In individuals and couples, the researchers found a strong relationship between “depressive symptoms” (unhappiness, loneliness and restlessness) and “functional limitations” – the physical inability to perform such basic tasks as climbing stairs, picking up objects, cooking and shopping. While previous studies have linked physical and emotional health in individuals, this is the first study to show the phenomenon in couples.

“This study shows how important marital relationships can be in determining old age health,” says lead author Prof. Christiane Hoppmann of UBC’s Dept. of Psychology. “In addition, we show that many of the associations between functional limitations and depressive symptoms that have previously been found in individuals are in fact related to spouses.”

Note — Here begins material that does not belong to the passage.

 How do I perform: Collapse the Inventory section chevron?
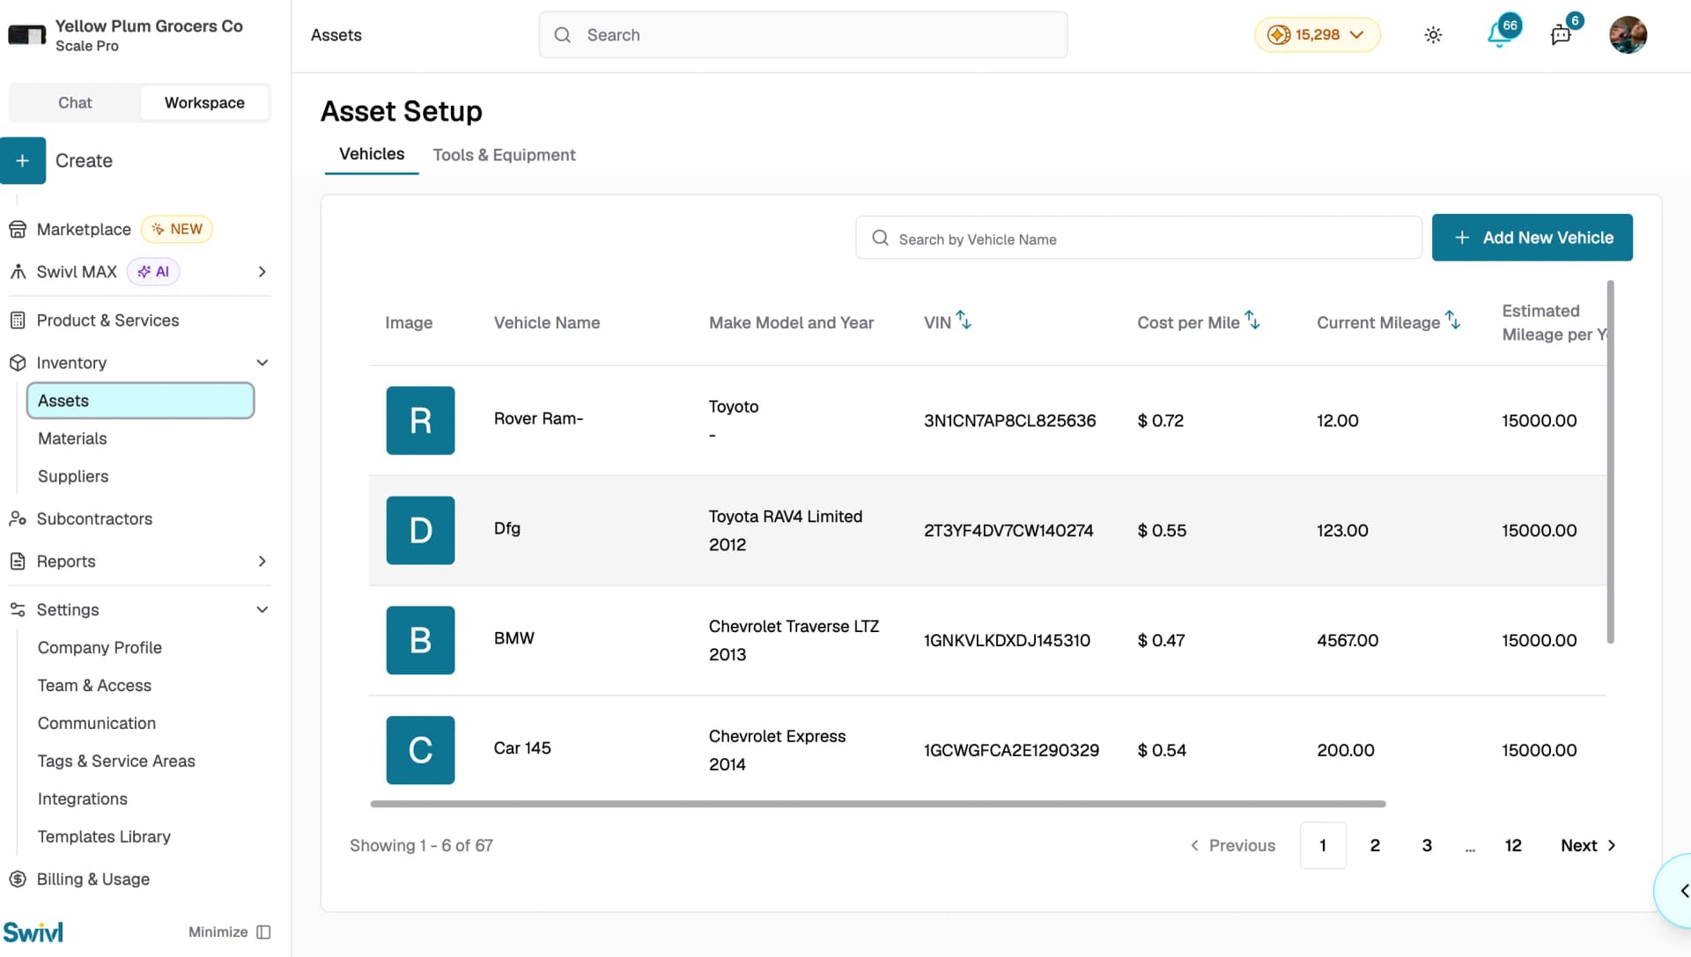[262, 363]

The researchers found that spouses’ depressive symptoms waxed and waned closely with those of their partners. Functional limitations in one spouse was not only associated with their own depressive symptoms but also with depressive symptoms in the other spouse. Increases in depressive symptoms in one spouse were also associated with greater functional limitations in both spouses.

“When people are depressed, they tend to want to stay at home – but that causes a spouse to stay home more too,” says Hoppmann. “That’s a problem, because when older adults stop being active – going for walks, socializing, shopping – they risk losing that functional ability. It’s that old saying, ‘use it or lose it.’”

“These findings help to illuminate the often vicious cycle between depressive symptoms and our physical abilities,” Hoppmann adds, noting that associations remained after controlling for individual (age, education, cognition) and spousal covariates (marriage duration, number of children) and did not differ between women and men.

Surprisingly, the researchers found that the relationship between depressive symptoms were slightly stronger in couples than some individuals, suggesting that a spouse’s physical or emotional health can have a greater impact on their partner’s health than their own in some cases.

“Being married for a long time is a very specific situation, it really ties your lives together,” says Hoppmann, whose previous research has explored happiness in older couples. “These findings show just how interdependent, emotionally and physically, long-term couples can become.”

Hoppmann says the findings point towards a greater need for holistic healthcare approaches. “This interdependence suggests that we cannot simply focus on individual patients, while disregarding the major impacts their illnesses can have on the people in their lives,” she says, noting studies have shown caregivers to be at a greater risk for mental and physical health problems.

The researchers – which include Anita Hibbert, a graduate student in UBC’s Dept. of Psychology, and Prof. Denis Gerstorf of Pennsylvania State University – say further studies are required to determine whether these spousal associations are specific to long-term married couples and whether they generalize to aging Baby Boomers who enter old age with more diverse relationship histories, including divorces and remarriages.